Still a problem as of IE 6.0.2800.xpsp2.x
Mozilla is strange in its complete GUI rendering via Gecko, but crashing is rarely a problem. Crashing because of a stylesheet? At least it could simply not render the element - it uses that as a panacea in other circumstances.
Simply, IE is not an ideal for web developers. Perhaps an expected feature-set and behaviors, but IE is not anything to be wished for.

Thats great, so you're part of that 2% that use Mozilla. It would be great if I could force everyone to use the same browser... but I'm not asked to develope a site with Mozilla in mind, I'm only asked to make it work with IE and Netscape. IE has always been easy to work with, and Netscape is a pain in the #*@!
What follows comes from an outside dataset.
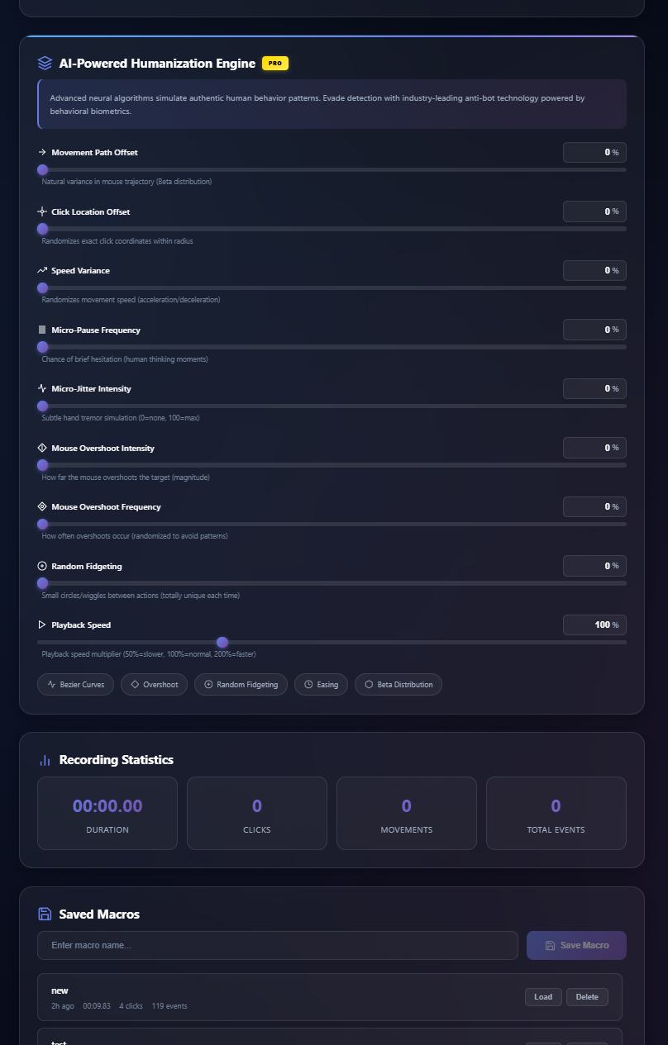Toggle the Overshoot feature chip
Image resolution: width=668 pixels, height=1045 pixels.
pyautogui.click(x=154, y=684)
You miss (or sidestep) the point. I understand having one browser makes web development easier. But imagine being able to simply have a set of standards, which allow code to display on multiple browsers, perhaps of the user's choice? Ideal, yes. Impossible? Already has happened.
Still efficiency and operability are minor points.
A browser is not the end-all of the Internet. There are open standards that need to be followed in all network-related models to promote the medium, not to mention save everyone time and ensure that a common medium exists.
I am not advocating the death of IE. It is not a bad browser, but it breaks rules which it should be following (ie. standards which make everyone's lives better, including CSS). If IE wants to please developers, the first thing it should work at it is compliance to the standard. Deviation without strict design means that parts of the standard are not standard at all (everyone pays for the lack of standards-compliance).
"It would be great if I could force everyone to use the same browser"
A more important problem arises out of the dominance of IE. That is that standards are twisted to the browser's interpretation, therefore any error or change in the openly designed standard is accepted by the development and user community. This essentially means that implementation choices or (more commonly) errors are dictated by the browser. If we subscribe to the second law of thermodynamics, these changes (being mostly errors) are almost exclusively for the worse.
The reason Netscape has historically been so hard to work with is multifold. Firstly, it always insisted on playing the game of adding various tags for its parser (especially block-level ones), using variants of javascript, and having a codebase that no one could make sense of. That is why it was quickly dropped in favor of Mozilla (Netscape released it as 6.x, 7.x + AOL junk), which has only recently become close to an end-user product.
And I think everyone can agree that a browser should not crash with three overlapping block-level elements. It's not a buffer overflow, it's just formatting code. Everyone should be pushing for standards-compliance.

No doubt that AOL got screwed.. but probably deserved it! Netscape owners greatly oversold their capabilities to AOL, but not only did AOL buy into it, they never had any strategy to back it up. I agree that IE makes things tough by not following standards... IE is even behind the curve on the user interface side of things, but unfortunately people dont know enough to go out and try new things. They only know IE and Netscape, and have probably never even heard of Mozilla or Opera.